Work item:
An exact reproduction of the entries is needed. Keep all pictures out of it.

Entries provided:
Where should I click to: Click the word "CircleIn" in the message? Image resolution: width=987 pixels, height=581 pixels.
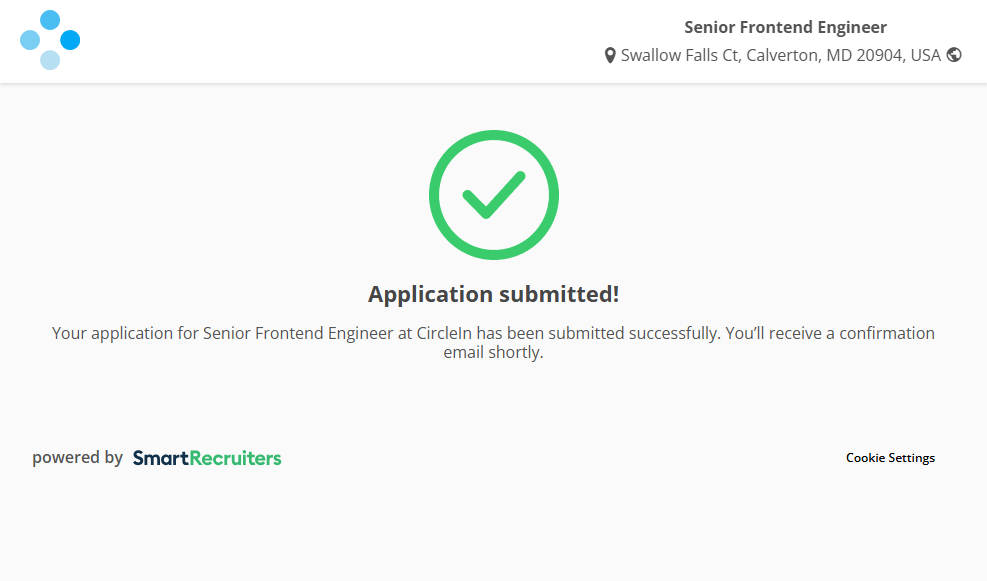[x=445, y=333]
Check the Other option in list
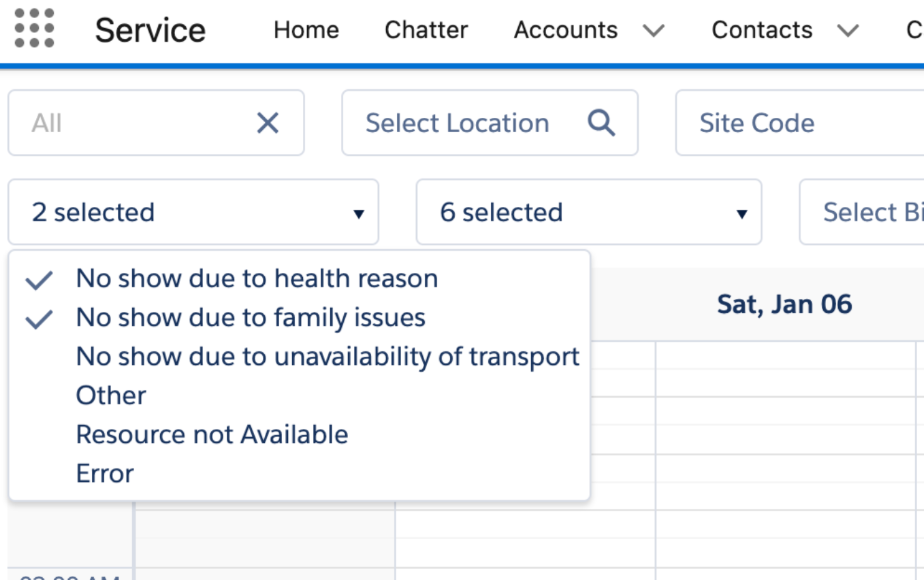 pos(111,396)
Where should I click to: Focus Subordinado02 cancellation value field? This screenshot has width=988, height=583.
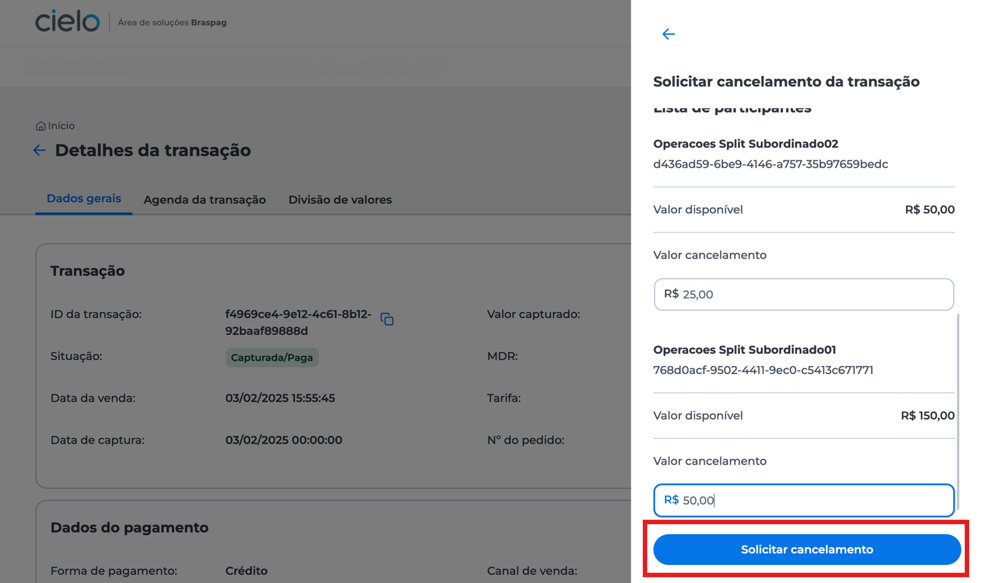803,294
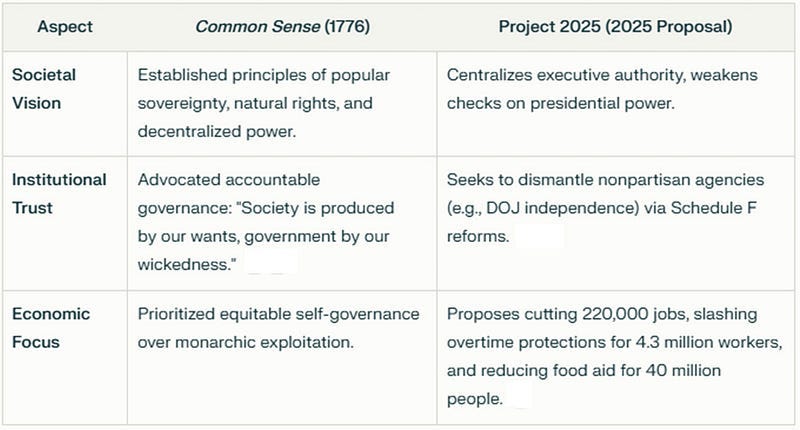The height and width of the screenshot is (430, 800).
Task: Click the "Aspect" column header
Action: click(x=65, y=27)
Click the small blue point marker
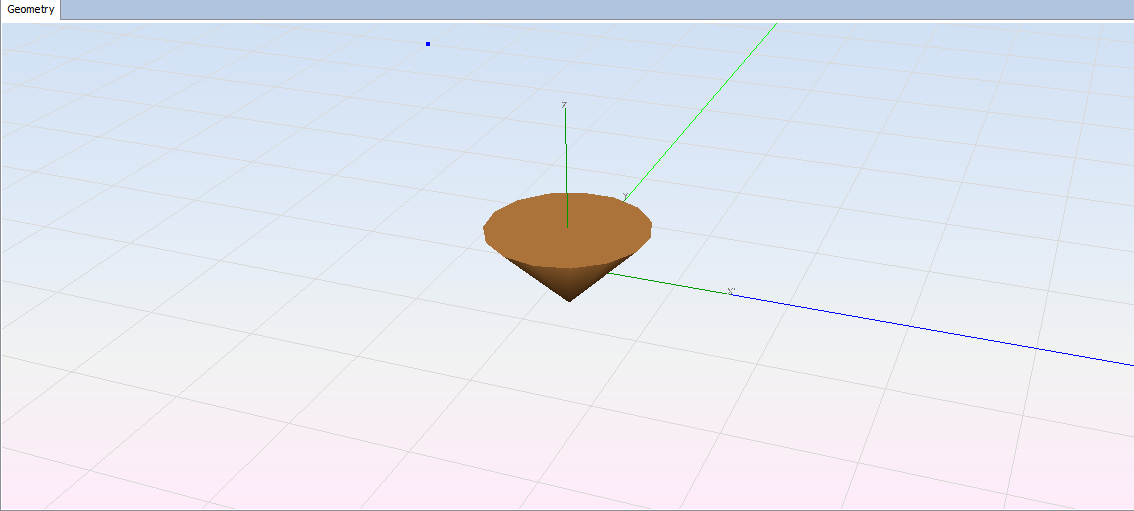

Problem solution:
Where should I click to: Click the word "CircleIn" in the message? Image resolution: width=987 pixels, height=581 pixels.
[x=445, y=333]
Check the Other option in list
 pos(111,396)
Where should I click to: Focus Subordinado02 cancellation value field? This screenshot has width=988, height=583.
803,294
The height and width of the screenshot is (430, 800).
Task: Click the "Aspect" column header
Action: click(x=65, y=27)
Click the small blue point marker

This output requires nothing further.